### TAREFA PROPOSTA A
Enumere todos os Novíssimos que o texto sobre a passagem para a outra vida apresenta entre parênteses.

-----

Uma das coisas mais
misteriosas da vida humana é a passagem desta para a outra vida. Na verdade,
pouco se reflete hoje em dia sobre os Novíssimos (o fim último do homem: morte,
juízo, inferno, purgatório e paraíso). Esta meditação que a Santa Igreja sempre
incentivou é algo que sempre hesitamos em fazer... mas é a única coisa que podemos
ter certeza que nos irá acontecer. E como vai ser esta passagem? Estaremos
preparados?
Deus colocou ao nosso
lado irmãos e amigos para nos acompanhar neste caminho até a eternidade: as
pessoas e os Santos Anjos. O Anjo nos “protege, guarda, governa e ilumina”, não
apenas para “atravessarmos a ponte” como vemos nas pinturas infantis, mas para que
cheguemos ao Céu! Para ele nós somos como um Dom recebido de presente, como uma
semente que ele deve cultivar, para apresentar a Deus os frutos. Só que para
isso, ele precisa da nossa colaboração! E o que se torna um empecilho para que
o Santo Anjo nos ajude a ir para o Céu? O pecado, obviamente! E ele se manifesta
de inúmeras maneiras sutis que ferem a fé, a esperança e a caridade. E é
basicamente na vivência destas Virtudes, e no desdobramento delas, que o Santo
Anjo quer nos formar.
São Paulo afirmava: “Por
ora subsistem a fé, a esperança e a caridade... porém, a maior delas é a
caridade” (I Cor 13,13). Quando falamos de caridade, não significa somente “dar
esmolas”. Neste mesmo capítulo, o Apóstolo explica que a caridade é paciente, não
é invejosa nem orgulhosa, não busca os próprios interesses, não se irrita, não
guarda rancor, tudo suporta... Essa é uma lista que devemos lutar para pôr em
prática, pois se fizermos um honesto exame de consciência, veremos que são estas
‘picuinhas’ do dia-a-dia – e que às vezes não achamos tão grave – o que mais contribui
para ferirmos a caridade.

-----

### TAREFA PROPOSTA B
Repita sem alterações, nas linhas de dados salvas, tudo desde a linha que contém "Click the FABRICANT reserve field button" até a linha que contém "tap(1306, 294)", ambas incluídas.

### Entradas de dados salvas
-----

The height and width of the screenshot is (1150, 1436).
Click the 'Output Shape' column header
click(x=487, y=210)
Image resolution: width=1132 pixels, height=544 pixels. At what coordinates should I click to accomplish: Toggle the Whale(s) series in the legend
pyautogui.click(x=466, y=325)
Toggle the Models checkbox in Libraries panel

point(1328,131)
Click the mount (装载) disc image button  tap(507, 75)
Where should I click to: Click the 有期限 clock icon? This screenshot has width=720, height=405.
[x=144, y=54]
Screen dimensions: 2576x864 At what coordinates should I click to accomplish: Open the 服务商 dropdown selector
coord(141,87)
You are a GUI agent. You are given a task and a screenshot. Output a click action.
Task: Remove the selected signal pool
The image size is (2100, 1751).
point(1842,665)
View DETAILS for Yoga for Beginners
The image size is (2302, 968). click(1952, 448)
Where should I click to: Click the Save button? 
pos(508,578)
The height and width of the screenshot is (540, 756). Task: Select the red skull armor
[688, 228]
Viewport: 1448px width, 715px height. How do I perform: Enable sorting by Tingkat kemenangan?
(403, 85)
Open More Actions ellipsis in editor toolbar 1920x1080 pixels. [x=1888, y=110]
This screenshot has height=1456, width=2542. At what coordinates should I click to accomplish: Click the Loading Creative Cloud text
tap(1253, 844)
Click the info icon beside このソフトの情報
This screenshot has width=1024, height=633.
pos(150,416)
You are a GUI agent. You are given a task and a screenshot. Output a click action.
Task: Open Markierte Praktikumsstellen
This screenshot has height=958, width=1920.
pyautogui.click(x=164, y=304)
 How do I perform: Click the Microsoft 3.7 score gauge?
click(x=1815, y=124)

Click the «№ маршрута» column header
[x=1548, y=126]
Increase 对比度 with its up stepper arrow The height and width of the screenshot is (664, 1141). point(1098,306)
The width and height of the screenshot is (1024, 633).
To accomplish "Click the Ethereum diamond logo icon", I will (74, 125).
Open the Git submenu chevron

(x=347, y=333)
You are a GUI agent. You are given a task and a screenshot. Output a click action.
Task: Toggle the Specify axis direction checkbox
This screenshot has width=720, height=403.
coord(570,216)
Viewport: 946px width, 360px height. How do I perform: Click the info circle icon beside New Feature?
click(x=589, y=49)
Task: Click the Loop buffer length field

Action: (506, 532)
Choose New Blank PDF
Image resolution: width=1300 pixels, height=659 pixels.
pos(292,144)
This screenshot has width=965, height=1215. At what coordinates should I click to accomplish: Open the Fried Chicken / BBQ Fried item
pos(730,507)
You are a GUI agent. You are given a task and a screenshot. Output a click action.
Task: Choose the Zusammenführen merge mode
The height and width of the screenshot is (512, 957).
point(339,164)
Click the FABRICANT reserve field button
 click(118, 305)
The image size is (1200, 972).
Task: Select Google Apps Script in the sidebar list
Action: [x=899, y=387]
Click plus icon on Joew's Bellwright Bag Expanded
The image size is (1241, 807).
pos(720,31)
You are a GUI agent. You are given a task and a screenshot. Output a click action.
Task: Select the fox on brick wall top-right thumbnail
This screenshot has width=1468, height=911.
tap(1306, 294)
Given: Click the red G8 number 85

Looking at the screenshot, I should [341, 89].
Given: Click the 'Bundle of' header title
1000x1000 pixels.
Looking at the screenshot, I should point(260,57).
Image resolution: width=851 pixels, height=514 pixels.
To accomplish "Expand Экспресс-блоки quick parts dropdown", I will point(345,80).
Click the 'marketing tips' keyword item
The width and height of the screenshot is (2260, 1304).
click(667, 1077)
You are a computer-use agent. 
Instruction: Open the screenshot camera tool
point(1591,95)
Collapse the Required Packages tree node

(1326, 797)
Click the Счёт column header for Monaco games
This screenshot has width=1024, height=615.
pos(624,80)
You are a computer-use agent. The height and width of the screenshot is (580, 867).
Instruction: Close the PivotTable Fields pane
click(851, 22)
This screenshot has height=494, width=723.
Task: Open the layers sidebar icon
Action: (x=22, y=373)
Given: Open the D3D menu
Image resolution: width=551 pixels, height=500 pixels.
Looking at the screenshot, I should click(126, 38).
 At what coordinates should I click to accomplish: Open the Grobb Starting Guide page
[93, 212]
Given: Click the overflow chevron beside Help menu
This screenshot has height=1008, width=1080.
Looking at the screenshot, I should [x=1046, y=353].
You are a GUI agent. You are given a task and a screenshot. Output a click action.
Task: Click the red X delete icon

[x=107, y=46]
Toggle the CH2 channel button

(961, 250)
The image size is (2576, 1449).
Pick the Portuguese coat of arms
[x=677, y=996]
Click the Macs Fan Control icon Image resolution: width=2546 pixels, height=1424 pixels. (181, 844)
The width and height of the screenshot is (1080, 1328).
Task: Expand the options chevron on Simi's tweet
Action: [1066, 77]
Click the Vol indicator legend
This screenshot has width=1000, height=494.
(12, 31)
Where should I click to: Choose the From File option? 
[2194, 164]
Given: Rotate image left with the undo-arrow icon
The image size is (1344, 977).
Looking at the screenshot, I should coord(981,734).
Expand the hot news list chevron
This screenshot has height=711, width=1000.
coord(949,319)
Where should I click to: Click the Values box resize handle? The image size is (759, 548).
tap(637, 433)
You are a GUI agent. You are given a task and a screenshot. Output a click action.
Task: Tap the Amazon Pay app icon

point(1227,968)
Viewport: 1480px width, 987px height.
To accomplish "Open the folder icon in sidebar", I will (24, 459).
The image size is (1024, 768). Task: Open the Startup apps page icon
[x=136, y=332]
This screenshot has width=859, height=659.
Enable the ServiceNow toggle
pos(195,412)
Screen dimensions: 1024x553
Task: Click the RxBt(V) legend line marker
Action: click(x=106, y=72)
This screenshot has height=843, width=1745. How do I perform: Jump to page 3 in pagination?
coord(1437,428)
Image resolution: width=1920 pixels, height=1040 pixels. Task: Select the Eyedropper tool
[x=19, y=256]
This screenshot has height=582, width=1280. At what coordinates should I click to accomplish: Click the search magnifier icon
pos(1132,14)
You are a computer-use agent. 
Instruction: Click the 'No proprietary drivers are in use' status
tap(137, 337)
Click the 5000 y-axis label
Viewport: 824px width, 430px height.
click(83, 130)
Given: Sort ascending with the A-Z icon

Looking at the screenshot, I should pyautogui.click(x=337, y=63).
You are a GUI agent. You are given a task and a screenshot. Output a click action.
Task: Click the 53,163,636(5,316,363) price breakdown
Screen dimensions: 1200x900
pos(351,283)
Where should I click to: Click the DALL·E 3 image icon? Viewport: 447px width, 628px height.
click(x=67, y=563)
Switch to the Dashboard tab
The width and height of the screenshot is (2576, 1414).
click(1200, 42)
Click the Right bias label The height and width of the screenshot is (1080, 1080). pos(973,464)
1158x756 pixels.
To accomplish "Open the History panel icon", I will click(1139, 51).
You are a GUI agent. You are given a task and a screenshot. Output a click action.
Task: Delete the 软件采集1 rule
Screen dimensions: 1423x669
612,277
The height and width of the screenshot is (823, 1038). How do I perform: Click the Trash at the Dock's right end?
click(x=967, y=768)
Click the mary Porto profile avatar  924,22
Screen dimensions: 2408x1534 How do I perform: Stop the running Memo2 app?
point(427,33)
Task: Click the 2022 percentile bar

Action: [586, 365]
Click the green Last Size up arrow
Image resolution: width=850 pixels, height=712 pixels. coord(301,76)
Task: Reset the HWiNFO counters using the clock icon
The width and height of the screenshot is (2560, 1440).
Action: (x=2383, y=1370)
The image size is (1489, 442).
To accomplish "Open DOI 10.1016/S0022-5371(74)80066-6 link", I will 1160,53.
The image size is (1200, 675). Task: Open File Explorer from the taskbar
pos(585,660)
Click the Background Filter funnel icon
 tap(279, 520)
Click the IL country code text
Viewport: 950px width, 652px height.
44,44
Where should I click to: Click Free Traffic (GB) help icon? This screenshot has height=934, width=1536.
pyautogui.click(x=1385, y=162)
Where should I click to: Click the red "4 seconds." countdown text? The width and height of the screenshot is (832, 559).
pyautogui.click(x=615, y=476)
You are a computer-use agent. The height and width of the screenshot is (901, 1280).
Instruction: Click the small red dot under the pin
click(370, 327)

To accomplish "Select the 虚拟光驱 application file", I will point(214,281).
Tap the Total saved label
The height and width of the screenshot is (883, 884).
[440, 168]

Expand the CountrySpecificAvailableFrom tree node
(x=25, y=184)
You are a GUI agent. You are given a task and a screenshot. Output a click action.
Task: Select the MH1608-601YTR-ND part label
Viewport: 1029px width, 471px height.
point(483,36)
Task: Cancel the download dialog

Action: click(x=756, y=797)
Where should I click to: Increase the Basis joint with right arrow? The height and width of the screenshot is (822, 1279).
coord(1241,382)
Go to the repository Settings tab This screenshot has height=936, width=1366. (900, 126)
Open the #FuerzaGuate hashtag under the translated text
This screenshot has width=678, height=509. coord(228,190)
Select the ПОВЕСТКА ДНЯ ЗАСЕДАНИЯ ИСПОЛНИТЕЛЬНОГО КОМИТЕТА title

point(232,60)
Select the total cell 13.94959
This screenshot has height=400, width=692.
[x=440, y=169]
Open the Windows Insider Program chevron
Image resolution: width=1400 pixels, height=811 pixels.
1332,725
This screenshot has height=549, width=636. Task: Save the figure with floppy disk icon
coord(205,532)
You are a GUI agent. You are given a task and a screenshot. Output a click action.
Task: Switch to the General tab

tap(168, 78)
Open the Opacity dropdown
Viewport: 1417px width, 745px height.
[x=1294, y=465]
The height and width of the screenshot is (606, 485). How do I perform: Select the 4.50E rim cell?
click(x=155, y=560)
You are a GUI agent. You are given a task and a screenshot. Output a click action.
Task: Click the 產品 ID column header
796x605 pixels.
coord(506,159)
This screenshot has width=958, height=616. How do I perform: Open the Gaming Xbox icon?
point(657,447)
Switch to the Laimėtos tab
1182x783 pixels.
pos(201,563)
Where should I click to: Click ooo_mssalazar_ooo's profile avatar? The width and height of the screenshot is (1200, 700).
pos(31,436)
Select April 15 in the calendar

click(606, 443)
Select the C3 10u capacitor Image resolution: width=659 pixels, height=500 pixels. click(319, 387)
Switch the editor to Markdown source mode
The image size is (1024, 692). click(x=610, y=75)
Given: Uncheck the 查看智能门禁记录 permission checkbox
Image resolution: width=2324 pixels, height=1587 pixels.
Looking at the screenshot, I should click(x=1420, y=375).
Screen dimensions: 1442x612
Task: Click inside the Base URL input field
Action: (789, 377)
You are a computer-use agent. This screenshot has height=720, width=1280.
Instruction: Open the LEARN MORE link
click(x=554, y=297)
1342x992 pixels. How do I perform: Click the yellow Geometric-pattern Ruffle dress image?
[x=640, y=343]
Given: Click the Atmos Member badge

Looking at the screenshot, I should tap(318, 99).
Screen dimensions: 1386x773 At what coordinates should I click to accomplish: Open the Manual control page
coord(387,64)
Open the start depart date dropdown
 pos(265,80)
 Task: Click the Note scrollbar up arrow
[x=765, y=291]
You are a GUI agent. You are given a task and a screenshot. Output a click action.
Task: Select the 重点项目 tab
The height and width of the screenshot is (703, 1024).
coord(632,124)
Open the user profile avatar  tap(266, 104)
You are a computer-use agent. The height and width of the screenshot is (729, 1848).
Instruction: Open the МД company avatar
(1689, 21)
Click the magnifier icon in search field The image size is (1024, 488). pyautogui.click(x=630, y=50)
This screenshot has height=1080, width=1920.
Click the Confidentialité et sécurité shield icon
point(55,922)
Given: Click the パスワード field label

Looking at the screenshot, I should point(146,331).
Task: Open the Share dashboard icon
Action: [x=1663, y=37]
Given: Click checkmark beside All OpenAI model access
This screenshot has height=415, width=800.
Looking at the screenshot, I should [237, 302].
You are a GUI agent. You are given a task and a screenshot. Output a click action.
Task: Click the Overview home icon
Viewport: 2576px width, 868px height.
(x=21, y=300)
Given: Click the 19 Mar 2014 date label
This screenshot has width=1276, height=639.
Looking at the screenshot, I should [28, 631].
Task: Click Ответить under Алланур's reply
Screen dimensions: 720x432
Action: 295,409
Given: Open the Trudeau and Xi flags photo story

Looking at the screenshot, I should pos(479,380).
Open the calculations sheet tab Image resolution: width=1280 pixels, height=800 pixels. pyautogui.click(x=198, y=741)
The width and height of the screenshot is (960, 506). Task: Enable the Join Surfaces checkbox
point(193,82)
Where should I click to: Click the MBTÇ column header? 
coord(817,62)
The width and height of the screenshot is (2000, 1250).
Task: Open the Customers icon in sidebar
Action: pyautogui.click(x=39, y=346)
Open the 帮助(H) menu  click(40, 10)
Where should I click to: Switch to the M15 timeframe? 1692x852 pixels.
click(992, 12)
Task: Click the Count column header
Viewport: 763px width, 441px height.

-----

### RESOLUÇÃO DA TAREFA A
morte, juízo, inferno, purgatório e paraíso

### RESOLUÇÃO DA TAREFA B
Click the FABRICANT reserve field button
 click(118, 305)
The image size is (1200, 972).
Task: Select Google Apps Script in the sidebar list
Action: [x=899, y=387]
Click plus icon on Joew's Bellwright Bag Expanded
The image size is (1241, 807).
pos(720,31)
You are a GUI agent. You are given a task and a screenshot. Output a click action.
Task: Select the fox on brick wall top-right thumbnail
This screenshot has width=1468, height=911.
tap(1306, 294)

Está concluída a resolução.